By Phil Drake | Montana Watchdog
HELENA – A rare display of bipartisanship in the 2011 legislative session came with the passage of House Bill 334, a sweeping workers’ compensation reform package expected to cut costs by an average of 20 percent.
In 2010, nearly $400 million was spent on workers’ compensation in Montana, according to estimates. Montana had one of the highest rates for workers compensation in the country, and now a line is forming to take a bit of credit for slicing the compensation pie.
GOP gubernatorial candidate Rick Hill, who, as a legislator, worked on workers’ compensation reform in the 1990s, mentioned during a Sept. 19 debate with Steve Bullock that he, in fact, played a role in the 2011 reform.
Democratic Gov. Brian Schweitzer, who during the 2011 session took a veto branding iron to GOP-backed bills he didn’t like, touts HB 334 — spearheaded by Republican-led Legislature and signed after he sought some compromises — as one of his major accomplishments in the 62nd session.
“This is a good bill for all the right reasons, everybody in Montana wins,” said Schweitzer, surrounded by lawmakers during an April 5, 2011, bill-signing ceremony in his reception room.
The head of the state’s largest workers’ compensation insurer recently tell lawmakers that HB 334 “keeps us up at night.”
“We believe the savings are attainable and achievable, but we have to keep our eye on the ball,” Laurence Hubbard, executive director of the Montana State Fund, told the state’s Economic Interim Committee during its Sept. 11 meeting.
Though rates were reduced, he said it’s too early to determine the impact on insurers. Hubbard said it could be at least 2016 — the end of the first five years of the bill being enacted — before it can be determined if the reforms are working.
The most recent workers’ compensation reform began in 2006, when the governor started the Labor-Management Advisory Council, made up of labor and management representatives, to look at changes.
LMAC, headed by Lt. Gov. John Bohlinger, developed a proposal, but the plan was discarded early in the 2011 session in favor of HB 334, a Republican-backed proposal that made deeper rate reductions and, officials said, incorporated many of LMAC’s ideas.
HB 334 was seen as a godsend to employers. By cutting costs, some hoped, wages would increase, helping employers hire more workers. Even if it failed to knock Montana from its dubious perch, it would at least move the state closer to the rest of the nation.
The National Council on Compensation Insurance estimated HB 334 would bring savings of 20 percent to 44 percent in the first year alone, or guaranteed savings of $84 million to $183 million.
Within weeks of its passage, the Montana State Fund cut rates that kicked in July 1, 2011, then announced in April the rates would remain the same for the next fiscal year that began July 1. Hubbard said in an April 27 news release the board believed “results were still too uncertain and that holding the line on rates would be in the best interest of Montana’s business owners.”
He saw the board’s action as “a sign of faith that we are doing everything we can to reduce lost cost reductions,” and said the goal was to “maintain as much stability as we can for Montana businesses.”
But why so gloomy during the Sept. 11 Economic Interim Committee meeting?
“I was just being frank and transparent with policymakers,” he told Montana Watchdog a few days after the meeting. “I don’t have a lot of data yet.”
What makes him nervous, he said, is whether the state has enough money to fulfill obligations to injured workers. One of the big-ticket items calls for the closure of medical benefits five years from the date of permanent partial injury. Hubbard said that alone made up 12 percent of the 20 percent decrease. The first claim to hit that threshold should hit in 2016.
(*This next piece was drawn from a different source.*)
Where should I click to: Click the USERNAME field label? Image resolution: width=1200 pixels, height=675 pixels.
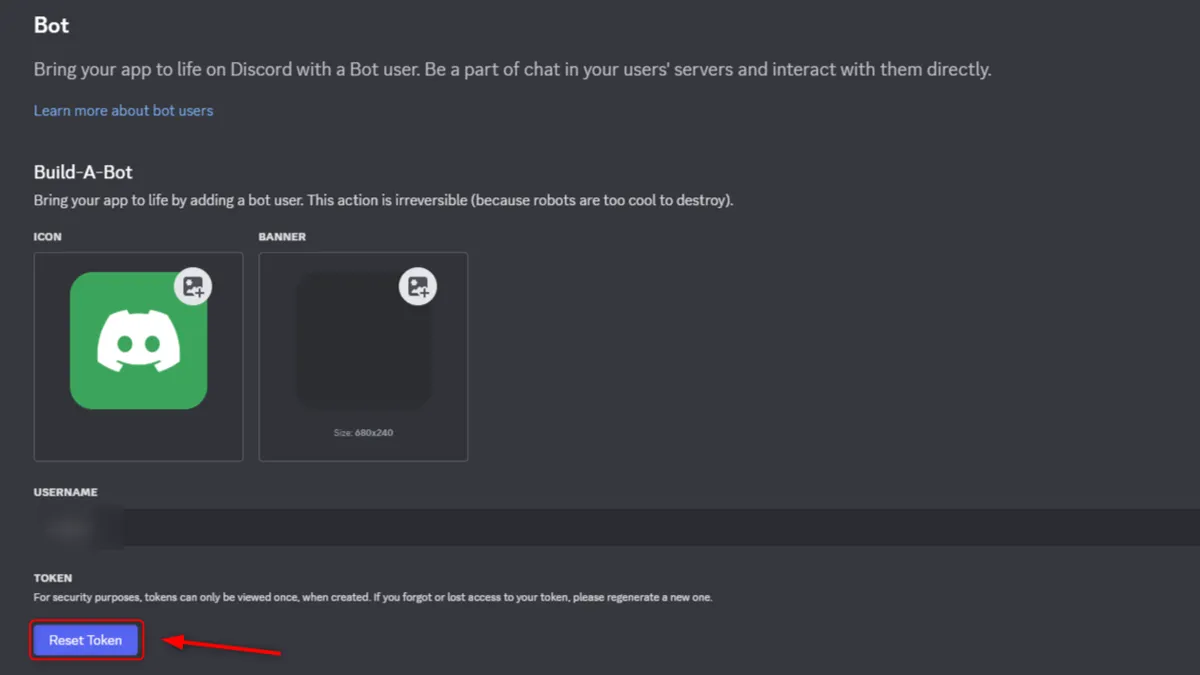click(x=65, y=492)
“If it holds, you will have some good results,” Hubbard told the panel.
Diana Ferriter, administrator with the employment relations division of the Department of Labor and Industry, agreed with Hubbard’s assessment, adding it would be a while before “anything real” would be seen on benefits.
Hubbard said it’s important to give the reforms a chance.
“We just have to have faith and steady as she goes,” he said. “We have to maintain as much stability as we can for Montana businesses. The more stable we can keep the workers’ compensation system the better it is, then we can work with it. There’s not a single employer in the state who doesn’t want to see a worker taken care of.”